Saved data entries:
Segment Open
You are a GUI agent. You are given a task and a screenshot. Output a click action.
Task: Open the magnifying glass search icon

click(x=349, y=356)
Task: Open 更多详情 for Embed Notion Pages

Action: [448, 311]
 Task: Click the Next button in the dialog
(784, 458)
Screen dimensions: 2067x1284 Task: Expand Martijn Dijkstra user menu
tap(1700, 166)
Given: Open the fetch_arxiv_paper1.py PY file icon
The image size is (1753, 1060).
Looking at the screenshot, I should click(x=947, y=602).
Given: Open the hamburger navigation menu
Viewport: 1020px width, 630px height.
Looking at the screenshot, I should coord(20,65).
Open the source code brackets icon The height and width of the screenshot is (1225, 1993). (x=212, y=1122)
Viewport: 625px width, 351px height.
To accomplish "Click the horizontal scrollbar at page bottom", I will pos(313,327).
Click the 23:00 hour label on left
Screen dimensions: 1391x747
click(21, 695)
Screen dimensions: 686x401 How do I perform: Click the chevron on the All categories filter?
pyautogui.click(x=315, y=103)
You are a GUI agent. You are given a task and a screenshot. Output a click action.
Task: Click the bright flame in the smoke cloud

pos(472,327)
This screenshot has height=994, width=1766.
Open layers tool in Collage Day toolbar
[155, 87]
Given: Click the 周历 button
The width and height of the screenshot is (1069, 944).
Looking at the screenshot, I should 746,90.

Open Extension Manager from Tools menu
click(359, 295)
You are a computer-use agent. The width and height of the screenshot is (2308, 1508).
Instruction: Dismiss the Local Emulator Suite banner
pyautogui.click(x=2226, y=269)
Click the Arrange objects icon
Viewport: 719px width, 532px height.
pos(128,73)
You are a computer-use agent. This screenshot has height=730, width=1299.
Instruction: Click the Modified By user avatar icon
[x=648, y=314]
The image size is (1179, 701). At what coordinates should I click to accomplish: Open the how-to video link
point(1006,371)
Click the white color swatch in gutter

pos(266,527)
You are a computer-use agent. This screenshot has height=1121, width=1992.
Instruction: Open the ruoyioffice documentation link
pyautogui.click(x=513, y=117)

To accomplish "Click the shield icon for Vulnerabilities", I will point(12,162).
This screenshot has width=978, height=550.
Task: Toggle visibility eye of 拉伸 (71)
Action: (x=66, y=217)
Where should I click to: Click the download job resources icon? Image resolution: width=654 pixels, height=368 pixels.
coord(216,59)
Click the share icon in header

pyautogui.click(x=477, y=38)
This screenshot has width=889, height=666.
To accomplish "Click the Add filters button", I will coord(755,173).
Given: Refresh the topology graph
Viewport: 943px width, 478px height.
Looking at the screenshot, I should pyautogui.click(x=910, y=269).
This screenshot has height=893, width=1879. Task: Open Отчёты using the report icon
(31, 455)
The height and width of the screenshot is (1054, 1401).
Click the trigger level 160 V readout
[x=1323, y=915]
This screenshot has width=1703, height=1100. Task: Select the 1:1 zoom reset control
Segment Closed
Problem details: The entries above must be retyped exactly, down to the last character.

Task answer:
You are a GUI agent. You are given a task and a screenshot. Output a click action.
Task: Open the magnifying glass search icon

click(x=349, y=356)
Task: Open 更多详情 for Embed Notion Pages

Action: [448, 311]
 Task: Click the Next button in the dialog
(784, 458)
Screen dimensions: 2067x1284 Task: Expand Martijn Dijkstra user menu
tap(1700, 166)
Given: Open the fetch_arxiv_paper1.py PY file icon
The image size is (1753, 1060).
Looking at the screenshot, I should click(x=947, y=602).
Given: Open the hamburger navigation menu
Viewport: 1020px width, 630px height.
Looking at the screenshot, I should coord(20,65).
Open the source code brackets icon The height and width of the screenshot is (1225, 1993). (x=212, y=1122)
Viewport: 625px width, 351px height.
To accomplish "Click the horizontal scrollbar at page bottom", I will pos(313,327).
Click the 23:00 hour label on left
Screen dimensions: 1391x747
click(21, 695)
Screen dimensions: 686x401 How do I perform: Click the chevron on the All categories filter?
pyautogui.click(x=315, y=103)
You are a GUI agent. You are given a task and a screenshot. Output a click action.
Task: Click the bright flame in the smoke cloud

pos(472,327)
This screenshot has height=994, width=1766.
Open layers tool in Collage Day toolbar
[155, 87]
Given: Click the 周历 button
The width and height of the screenshot is (1069, 944).
Looking at the screenshot, I should 746,90.

Open Extension Manager from Tools menu
click(359, 295)
You are a computer-use agent. The width and height of the screenshot is (2308, 1508).
Instruction: Dismiss the Local Emulator Suite banner
pyautogui.click(x=2226, y=269)
Click the Arrange objects icon
Viewport: 719px width, 532px height.
pos(128,73)
You are a computer-use agent. This screenshot has height=730, width=1299.
Instruction: Click the Modified By user avatar icon
[x=648, y=314]
The image size is (1179, 701). At what coordinates should I click to accomplish: Open the how-to video link
point(1006,371)
Click the white color swatch in gutter

pos(266,527)
You are a computer-use agent. This screenshot has height=1121, width=1992.
Instruction: Open the ruoyioffice documentation link
pyautogui.click(x=513, y=117)

To accomplish "Click the shield icon for Vulnerabilities", I will point(12,162).
This screenshot has width=978, height=550.
Task: Toggle visibility eye of 拉伸 (71)
Action: (x=66, y=217)
Where should I click to: Click the download job resources icon? Image resolution: width=654 pixels, height=368 pixels.
coord(216,59)
Click the share icon in header

pyautogui.click(x=477, y=38)
This screenshot has width=889, height=666.
To accomplish "Click the Add filters button", I will coord(755,173).
Given: Refresh the topology graph
Viewport: 943px width, 478px height.
Looking at the screenshot, I should pyautogui.click(x=910, y=269).
This screenshot has height=893, width=1879. Task: Open Отчёты using the report icon
(31, 455)
The height and width of the screenshot is (1054, 1401).
Click the trigger level 160 V readout
[x=1323, y=915]
This screenshot has width=1703, height=1100. Task: Select the 1:1 zoom reset control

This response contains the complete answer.